I was doing community theater, and I was always interested in acting, but I was also interested in sports. I was interested in a lot of things. I was a pretty normal guy. I wasn’t like a guy who grew up in a dark theater watching movies.
Let’s hope I never end up on a deserted island, because I could never make a decision on which three CDs to take with me.
I set myself challenges every time I work. Ideally, I approach everything as though it’s the first time – with a beginner’s mind and an amateur’s love.
I was born William. My father was William. I came from a big family, I hated being called Billy. Willem’s a nickname; it’s a Dutch name, very common in the Netherlands.
It makes me laugh when I hear a guy talking about being in touch with his feminine side. But I gravitate towards women; I identify with them. And I do cry very easily, more and more as I get older.
The bad things about theatre get balanced by the good things in film and vice versa. So to tell you the truth, I love it when I can go back and forth – it feeds different parts of you and exercises different muscles.
You can be intuitive when you’ve got a more expansive role. You can get into the poetry of telling the story rather than just pushing buttons.

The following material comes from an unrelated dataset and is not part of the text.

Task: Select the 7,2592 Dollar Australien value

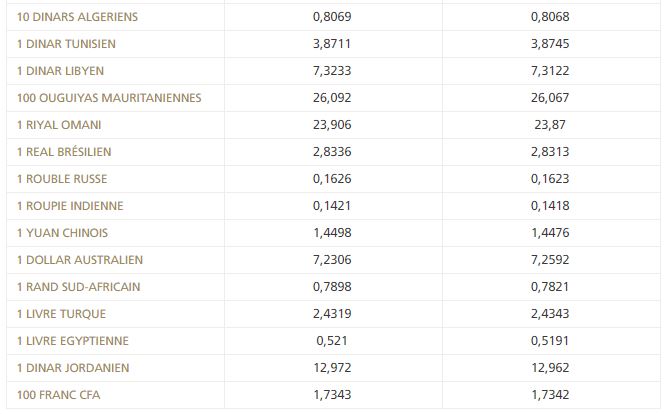Action: pos(553,260)
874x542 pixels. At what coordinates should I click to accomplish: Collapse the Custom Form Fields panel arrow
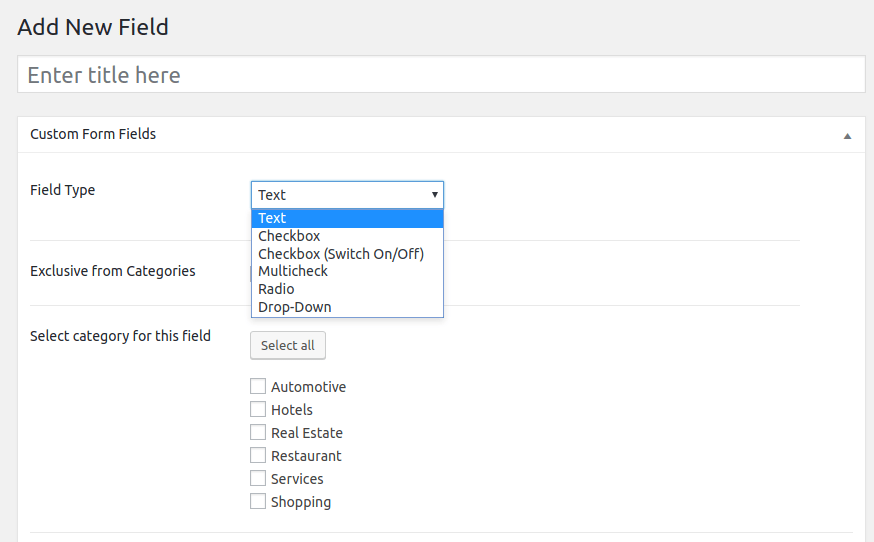click(847, 135)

There’s a real wisdom to not saying a thing.
I’ve been in very few flat-out comedies. But I feel like I’ve always made comedies.
I’m one of those people who when I go over a bridge, I want to jump. It’s just this intense tickle in the back of my throat. It’s like I’m on the verge the whole time I’m walking over that bridge, and I’m not going to get a release until I jump.
Turn off the sound in a movie, and if you can tell what’s going on, the movie should work.
I don’t think people are interested in my personal life. I’ve never had a Hollywood life. I’ve always been a worker.
Sometimes you make very interesting movies that aren’t meant for everybody. But this is a capitalist society, so everything conspires to put value on whether it sells or not.
The real difficulty for smaller films, when they’re made independently and it’s time to go for a distributor, sometimes if it’s a tough film and the people who financed it need their money back right away, it’s much easier and lucrative to take a DVD deal.
Socially, I like the idea of sitting in a theater with a bunch of people.
If you get stuck and it feels a little stiff, then you do have to mess it up to find it. But other times it’s really written and you just stick to your guns and do it as elegantly and as concentrated and as committed as you can.
Each of the actors is quite different, but they’re all living in the same world.
Trust is always a factor. You’ve just got to look at the big picture, and you’ve got to look at the small picture – the small picture in the sense that you’ve got to make every scene work and you’ve got to deal with what people are presenting you with, too.
Usually when you meet with a director, just meeting them after you’ve seen something you’re interested in, they say, “Oh I’d love to work together,” and sometimes you never hear from them again.